Facing new regulations and stiff competition from China, Sweden and other EU countries are racing to decarbonize steel production. It all hinges on green hydrogen.
Paul Tullis
has reported from 22 countries on five continents on science, technology, the environment, and their intersections for The New York Times, National Geographic, Scientific American, Bloomberg, Wired, and others. He lives in Amsterdam.
In 1872, while on a trip to Europe, Andrew Carnegie met with an engineer and inventor named Henry Bessemer. During the Crimean War, Bessemer had accidentally discovered an efficient (for the time) new method of making steel, which involved blowing air through molten iron to remove its impurities. He later developed it into a process that a few small steelworks had already adopted by the time of Carnegie’s visit. Carnegie had been following Bessemer’s invention from the U.S., but none of the steelworks employing it there had really taken off. The future titan of industry was nonetheless wowed by the older man’s presentation, and returned home convinced that steelmaking should be his next venture.

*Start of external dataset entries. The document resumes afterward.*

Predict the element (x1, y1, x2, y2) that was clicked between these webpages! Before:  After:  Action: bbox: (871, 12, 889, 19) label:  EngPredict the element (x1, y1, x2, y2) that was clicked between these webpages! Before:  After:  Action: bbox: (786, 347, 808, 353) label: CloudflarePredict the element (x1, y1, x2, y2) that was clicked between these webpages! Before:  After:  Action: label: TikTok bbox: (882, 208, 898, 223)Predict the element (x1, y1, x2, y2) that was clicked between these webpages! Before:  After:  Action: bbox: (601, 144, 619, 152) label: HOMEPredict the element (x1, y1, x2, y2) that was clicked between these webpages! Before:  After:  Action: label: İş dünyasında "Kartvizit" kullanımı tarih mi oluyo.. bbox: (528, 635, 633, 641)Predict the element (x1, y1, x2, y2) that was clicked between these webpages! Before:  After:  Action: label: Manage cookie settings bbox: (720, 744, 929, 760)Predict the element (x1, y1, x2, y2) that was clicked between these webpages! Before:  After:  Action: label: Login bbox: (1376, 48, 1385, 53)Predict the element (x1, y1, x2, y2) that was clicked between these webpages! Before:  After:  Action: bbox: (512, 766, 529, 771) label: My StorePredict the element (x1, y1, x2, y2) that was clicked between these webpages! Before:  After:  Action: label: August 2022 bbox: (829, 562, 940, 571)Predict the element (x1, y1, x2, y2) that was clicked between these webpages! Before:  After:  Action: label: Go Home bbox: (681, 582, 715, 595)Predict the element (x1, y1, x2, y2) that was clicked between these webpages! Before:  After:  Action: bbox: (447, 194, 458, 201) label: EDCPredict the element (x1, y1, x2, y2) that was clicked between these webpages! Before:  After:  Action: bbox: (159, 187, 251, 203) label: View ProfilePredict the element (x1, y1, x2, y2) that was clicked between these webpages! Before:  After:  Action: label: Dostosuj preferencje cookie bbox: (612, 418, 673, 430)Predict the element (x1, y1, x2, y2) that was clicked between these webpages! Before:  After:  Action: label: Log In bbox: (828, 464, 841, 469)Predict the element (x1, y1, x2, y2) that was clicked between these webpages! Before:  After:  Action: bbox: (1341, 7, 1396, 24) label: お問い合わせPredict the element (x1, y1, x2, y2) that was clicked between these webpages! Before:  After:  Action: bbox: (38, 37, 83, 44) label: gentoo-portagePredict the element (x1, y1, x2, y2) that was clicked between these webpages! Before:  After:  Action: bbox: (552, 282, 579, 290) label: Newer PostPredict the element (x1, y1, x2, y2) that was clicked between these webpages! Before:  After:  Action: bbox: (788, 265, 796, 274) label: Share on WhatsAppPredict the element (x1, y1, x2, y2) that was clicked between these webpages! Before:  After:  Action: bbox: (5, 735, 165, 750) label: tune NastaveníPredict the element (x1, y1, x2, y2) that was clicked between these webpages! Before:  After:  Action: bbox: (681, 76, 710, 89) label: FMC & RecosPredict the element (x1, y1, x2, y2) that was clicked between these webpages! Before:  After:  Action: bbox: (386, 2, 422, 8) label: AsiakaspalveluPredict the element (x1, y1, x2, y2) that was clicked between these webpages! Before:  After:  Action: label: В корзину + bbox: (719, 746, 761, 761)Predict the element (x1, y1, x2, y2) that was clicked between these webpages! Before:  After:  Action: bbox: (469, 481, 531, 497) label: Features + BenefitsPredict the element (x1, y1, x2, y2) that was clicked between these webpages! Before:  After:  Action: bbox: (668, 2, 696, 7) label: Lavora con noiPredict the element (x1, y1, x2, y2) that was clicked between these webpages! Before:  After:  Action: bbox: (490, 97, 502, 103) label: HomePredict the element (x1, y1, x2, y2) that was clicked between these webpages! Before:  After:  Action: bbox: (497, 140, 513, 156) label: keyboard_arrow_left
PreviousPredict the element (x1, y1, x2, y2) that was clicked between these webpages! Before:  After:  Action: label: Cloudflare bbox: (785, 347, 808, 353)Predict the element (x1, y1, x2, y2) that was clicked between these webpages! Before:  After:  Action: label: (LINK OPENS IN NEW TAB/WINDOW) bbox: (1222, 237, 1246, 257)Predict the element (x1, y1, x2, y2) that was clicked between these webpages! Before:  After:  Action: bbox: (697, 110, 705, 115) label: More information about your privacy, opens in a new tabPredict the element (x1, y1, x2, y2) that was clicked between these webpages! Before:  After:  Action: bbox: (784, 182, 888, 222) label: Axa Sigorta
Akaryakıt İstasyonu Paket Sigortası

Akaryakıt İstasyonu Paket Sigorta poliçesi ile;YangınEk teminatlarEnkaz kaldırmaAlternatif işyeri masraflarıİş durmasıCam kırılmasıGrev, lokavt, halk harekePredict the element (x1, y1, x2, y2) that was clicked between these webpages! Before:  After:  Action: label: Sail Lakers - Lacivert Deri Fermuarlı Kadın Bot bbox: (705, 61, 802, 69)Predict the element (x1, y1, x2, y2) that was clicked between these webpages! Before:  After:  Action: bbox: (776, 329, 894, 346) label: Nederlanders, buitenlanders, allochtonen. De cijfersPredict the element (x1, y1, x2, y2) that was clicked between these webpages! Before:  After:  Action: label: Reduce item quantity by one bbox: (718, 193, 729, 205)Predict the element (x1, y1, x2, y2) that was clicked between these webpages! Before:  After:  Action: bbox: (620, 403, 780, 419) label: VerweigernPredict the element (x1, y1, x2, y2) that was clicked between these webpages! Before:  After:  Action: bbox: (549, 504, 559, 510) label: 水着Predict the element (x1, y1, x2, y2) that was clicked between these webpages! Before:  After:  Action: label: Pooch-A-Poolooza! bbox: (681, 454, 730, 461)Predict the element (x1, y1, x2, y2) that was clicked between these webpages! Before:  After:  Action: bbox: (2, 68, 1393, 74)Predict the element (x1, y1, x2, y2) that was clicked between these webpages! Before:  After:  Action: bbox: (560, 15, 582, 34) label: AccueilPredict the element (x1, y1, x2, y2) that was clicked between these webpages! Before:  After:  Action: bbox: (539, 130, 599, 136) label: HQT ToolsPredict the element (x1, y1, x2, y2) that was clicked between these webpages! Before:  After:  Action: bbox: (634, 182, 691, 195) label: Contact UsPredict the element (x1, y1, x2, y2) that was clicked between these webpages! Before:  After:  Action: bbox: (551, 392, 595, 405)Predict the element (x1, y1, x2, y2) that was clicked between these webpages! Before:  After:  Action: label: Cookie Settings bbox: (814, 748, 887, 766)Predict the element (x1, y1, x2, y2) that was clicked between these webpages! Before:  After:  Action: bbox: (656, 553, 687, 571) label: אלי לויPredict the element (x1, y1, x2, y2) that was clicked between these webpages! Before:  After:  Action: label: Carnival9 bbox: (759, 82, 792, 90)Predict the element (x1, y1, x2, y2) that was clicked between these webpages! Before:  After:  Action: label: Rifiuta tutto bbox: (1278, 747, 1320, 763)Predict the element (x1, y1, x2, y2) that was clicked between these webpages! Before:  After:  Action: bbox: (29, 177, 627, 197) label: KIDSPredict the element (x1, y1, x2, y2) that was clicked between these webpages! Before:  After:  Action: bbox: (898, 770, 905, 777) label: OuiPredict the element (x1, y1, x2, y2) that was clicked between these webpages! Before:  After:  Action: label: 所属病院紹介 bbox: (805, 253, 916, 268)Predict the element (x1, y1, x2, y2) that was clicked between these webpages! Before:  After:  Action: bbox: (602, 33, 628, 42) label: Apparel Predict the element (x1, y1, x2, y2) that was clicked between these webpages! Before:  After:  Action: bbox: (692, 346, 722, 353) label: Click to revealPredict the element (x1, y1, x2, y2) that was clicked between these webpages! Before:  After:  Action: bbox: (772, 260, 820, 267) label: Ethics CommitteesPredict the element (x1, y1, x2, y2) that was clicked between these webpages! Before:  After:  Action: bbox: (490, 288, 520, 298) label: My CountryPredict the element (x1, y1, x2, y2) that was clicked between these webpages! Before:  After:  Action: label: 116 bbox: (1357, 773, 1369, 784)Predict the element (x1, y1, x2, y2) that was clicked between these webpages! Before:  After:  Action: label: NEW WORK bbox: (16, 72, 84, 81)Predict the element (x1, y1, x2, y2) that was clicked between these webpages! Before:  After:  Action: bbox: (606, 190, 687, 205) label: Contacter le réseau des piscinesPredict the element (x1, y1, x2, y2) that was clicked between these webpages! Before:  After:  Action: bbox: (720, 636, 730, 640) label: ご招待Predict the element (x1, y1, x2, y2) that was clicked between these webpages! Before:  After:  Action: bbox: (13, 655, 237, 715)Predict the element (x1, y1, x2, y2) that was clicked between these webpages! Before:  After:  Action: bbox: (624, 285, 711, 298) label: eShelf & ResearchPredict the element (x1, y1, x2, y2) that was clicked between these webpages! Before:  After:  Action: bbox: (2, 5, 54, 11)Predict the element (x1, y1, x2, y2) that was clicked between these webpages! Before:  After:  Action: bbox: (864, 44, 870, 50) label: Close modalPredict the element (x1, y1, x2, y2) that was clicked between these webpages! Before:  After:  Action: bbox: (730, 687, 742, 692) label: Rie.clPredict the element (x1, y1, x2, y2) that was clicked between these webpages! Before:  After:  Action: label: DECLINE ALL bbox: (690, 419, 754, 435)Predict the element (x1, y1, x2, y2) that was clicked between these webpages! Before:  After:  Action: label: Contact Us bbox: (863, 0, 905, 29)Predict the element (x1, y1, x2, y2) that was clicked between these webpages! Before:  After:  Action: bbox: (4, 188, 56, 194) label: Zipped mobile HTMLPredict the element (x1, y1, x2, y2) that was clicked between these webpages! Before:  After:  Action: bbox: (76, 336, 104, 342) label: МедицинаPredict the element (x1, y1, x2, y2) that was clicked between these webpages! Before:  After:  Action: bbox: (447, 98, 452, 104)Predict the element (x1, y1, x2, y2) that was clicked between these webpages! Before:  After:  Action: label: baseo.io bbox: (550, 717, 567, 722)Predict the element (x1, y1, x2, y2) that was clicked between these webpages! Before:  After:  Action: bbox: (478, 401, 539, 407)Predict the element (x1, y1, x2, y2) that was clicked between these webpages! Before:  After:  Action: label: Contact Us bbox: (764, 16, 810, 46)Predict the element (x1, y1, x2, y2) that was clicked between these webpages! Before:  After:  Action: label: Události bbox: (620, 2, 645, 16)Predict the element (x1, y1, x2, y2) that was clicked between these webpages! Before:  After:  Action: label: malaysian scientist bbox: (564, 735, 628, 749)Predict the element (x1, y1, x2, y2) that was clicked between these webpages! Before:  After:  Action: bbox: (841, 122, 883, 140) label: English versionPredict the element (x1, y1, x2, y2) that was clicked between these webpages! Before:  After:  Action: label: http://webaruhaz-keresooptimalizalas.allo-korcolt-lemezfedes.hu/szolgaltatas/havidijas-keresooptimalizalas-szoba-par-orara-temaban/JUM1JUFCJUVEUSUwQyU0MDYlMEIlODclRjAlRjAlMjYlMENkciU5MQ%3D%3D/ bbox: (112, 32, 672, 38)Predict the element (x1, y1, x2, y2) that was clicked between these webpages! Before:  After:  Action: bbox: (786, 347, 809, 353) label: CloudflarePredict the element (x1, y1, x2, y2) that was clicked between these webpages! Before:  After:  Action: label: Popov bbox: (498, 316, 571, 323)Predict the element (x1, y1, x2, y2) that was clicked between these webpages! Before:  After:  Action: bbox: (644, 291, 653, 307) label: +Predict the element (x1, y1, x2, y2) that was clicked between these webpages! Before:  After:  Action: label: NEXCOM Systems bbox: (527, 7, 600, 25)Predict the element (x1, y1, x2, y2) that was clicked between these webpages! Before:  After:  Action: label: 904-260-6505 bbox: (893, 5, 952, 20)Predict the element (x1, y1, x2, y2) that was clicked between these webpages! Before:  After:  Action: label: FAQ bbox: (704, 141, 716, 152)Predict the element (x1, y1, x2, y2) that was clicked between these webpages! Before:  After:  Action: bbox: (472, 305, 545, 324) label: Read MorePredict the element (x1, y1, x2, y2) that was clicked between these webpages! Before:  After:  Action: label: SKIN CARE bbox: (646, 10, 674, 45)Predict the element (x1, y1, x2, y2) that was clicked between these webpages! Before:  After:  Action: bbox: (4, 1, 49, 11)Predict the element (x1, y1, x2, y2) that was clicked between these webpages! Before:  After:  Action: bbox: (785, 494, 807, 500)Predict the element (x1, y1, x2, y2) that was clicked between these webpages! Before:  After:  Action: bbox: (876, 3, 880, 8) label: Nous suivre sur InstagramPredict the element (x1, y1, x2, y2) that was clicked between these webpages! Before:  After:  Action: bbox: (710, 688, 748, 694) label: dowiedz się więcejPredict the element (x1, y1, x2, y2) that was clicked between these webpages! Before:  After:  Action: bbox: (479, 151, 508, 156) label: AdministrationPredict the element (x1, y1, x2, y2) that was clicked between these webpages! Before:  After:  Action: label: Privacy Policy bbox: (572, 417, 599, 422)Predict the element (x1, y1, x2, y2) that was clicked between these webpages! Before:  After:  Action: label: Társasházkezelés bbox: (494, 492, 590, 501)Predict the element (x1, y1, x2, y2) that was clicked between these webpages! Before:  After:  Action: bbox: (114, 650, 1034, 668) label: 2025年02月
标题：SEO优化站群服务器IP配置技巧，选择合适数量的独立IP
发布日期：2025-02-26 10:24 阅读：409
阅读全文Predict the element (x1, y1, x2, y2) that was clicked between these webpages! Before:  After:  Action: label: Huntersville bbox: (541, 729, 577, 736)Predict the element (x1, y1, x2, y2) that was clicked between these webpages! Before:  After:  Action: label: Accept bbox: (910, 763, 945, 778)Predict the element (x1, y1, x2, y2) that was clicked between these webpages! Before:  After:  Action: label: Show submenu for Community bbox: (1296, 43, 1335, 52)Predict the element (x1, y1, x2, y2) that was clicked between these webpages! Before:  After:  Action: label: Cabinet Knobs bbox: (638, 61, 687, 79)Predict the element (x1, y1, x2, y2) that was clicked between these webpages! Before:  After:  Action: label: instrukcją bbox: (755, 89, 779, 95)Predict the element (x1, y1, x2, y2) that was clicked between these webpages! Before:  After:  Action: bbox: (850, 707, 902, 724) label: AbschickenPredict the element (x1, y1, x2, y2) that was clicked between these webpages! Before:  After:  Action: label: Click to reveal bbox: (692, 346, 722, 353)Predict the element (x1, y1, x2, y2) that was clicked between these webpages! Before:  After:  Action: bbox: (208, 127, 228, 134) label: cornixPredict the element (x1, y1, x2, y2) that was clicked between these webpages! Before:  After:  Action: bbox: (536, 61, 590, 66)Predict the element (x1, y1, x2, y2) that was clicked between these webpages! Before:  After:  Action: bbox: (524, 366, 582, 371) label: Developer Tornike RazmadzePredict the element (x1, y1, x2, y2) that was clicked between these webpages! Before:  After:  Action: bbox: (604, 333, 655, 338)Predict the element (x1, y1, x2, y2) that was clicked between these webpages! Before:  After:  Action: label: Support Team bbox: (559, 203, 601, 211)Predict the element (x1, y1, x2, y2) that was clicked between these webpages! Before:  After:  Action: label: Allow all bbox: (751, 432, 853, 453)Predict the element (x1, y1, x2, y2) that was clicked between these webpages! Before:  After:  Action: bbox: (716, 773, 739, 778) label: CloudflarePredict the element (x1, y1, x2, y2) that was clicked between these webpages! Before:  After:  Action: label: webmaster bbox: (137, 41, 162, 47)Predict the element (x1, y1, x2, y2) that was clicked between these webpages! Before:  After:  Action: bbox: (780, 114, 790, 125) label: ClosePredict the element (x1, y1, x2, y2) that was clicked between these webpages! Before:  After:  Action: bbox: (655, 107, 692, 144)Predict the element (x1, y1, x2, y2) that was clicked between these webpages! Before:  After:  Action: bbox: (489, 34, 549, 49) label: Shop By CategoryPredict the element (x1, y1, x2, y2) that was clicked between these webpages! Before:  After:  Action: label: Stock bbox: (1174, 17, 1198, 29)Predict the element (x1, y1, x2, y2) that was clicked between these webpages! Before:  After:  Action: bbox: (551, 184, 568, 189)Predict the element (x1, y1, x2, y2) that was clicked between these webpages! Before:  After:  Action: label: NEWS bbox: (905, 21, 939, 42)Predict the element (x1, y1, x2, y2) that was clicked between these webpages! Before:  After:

There was no doubt as to where to make such an investment. Manufacturing steel required huge volumes of iron ore and coal, and both were abundant around Pittsburgh. The city also enjoyed an advantageous location for transporting the heavy end product by barge. The Allegheny and Monongahela rivers merge there into the Ohio, down which one can navigate to the Mississippi and the Gulf of Mexico. Plus, Carnegie had a ready customer in the expanding railroad industry and political help in the form of a recently enacted steep tariff on imported rails. So, the Edgar Thomson Steel Works was erected in 1875, 10 miles outside Pittsburgh, in Braddock. (The thing is still running.)